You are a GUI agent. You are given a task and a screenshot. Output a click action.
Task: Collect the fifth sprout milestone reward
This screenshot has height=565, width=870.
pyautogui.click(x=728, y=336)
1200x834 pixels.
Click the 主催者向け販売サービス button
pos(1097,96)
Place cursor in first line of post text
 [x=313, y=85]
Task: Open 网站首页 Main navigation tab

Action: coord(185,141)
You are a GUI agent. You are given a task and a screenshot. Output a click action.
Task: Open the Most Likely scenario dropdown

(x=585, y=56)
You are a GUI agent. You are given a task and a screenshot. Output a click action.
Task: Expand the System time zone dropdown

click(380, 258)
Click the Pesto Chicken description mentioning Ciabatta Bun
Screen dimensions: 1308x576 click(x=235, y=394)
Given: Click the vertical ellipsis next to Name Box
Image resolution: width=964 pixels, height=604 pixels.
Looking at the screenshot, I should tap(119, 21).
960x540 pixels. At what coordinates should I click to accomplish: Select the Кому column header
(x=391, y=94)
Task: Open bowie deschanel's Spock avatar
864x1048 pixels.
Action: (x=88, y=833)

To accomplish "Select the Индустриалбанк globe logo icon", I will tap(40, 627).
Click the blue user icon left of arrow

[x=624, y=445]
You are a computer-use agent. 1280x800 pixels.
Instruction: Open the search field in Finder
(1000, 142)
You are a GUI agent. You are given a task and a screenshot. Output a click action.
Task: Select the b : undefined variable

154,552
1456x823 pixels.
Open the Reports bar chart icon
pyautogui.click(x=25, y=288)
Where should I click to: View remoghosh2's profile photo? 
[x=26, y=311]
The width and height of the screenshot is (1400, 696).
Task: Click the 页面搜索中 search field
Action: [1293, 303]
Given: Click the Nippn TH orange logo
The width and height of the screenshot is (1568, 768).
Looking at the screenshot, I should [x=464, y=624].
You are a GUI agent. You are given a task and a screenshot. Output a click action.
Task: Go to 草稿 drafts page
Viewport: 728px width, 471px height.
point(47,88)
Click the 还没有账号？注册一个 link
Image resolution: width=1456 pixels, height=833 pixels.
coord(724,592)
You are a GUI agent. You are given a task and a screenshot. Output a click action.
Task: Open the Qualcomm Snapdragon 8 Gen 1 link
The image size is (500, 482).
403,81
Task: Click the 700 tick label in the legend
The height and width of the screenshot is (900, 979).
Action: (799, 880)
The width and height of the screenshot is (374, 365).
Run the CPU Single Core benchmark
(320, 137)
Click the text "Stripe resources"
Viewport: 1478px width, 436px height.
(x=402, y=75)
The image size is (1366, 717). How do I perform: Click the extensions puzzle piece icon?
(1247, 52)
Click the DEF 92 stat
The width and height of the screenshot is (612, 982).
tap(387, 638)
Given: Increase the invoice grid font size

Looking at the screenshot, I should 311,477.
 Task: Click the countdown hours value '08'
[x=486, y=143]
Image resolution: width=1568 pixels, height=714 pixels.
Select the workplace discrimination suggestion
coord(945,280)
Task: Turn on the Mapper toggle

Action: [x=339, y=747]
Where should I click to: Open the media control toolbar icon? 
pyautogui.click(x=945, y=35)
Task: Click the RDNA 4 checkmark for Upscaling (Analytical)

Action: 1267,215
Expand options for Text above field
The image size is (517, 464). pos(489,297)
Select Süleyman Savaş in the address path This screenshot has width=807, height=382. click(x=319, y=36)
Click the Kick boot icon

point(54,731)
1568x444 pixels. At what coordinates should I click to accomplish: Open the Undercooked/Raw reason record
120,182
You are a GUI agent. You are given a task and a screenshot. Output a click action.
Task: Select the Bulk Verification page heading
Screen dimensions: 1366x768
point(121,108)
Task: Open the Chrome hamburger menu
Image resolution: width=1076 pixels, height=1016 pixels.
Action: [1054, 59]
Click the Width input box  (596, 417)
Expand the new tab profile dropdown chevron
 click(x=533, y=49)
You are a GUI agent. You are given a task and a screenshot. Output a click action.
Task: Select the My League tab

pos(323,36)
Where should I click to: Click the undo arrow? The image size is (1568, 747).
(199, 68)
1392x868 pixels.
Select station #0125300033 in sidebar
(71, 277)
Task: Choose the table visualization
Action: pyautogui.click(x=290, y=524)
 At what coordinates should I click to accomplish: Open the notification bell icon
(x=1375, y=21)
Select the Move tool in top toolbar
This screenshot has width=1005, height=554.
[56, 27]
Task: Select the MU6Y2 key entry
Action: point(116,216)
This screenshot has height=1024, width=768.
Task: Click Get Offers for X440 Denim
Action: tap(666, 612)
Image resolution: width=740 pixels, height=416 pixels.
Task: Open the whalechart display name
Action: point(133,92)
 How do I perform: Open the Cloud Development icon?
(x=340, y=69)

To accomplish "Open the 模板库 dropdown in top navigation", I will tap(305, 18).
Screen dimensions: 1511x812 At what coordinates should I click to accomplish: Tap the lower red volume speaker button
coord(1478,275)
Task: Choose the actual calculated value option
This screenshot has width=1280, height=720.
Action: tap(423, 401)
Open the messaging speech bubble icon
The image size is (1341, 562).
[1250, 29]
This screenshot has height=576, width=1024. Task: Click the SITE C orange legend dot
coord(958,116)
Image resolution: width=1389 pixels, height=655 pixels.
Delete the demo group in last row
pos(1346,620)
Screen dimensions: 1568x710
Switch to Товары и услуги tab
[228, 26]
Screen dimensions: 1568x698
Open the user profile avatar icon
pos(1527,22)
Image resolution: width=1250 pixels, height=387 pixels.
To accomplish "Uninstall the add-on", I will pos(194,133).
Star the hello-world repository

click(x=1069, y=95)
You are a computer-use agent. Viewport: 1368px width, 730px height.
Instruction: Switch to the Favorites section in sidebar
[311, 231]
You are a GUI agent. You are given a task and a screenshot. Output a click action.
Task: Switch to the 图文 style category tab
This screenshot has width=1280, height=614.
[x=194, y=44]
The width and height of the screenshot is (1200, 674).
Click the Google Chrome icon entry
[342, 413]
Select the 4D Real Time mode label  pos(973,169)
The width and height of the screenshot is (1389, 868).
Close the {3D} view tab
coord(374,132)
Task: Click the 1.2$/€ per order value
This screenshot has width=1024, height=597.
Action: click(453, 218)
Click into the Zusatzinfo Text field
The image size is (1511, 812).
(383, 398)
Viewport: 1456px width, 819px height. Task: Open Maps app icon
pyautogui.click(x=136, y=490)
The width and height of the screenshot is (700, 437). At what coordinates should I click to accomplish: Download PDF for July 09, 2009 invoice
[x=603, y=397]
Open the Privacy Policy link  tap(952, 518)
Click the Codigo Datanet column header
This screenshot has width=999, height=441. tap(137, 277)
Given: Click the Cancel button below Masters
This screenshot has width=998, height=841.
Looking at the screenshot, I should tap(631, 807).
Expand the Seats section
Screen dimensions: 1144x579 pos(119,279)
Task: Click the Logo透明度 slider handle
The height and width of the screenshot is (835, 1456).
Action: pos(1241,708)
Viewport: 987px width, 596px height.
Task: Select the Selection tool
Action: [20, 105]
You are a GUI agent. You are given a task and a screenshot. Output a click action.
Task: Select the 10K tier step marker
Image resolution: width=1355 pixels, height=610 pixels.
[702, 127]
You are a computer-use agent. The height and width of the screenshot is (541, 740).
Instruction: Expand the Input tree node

######

Look at the records above. Copy every line where the string "link" occurs.

■ **Solution to this task**:
Click the 还没有账号？注册一个 link
Task: Open the Qualcomm Snapdragon 8 Gen 1 link
Open the Privacy Policy link  tap(952, 518)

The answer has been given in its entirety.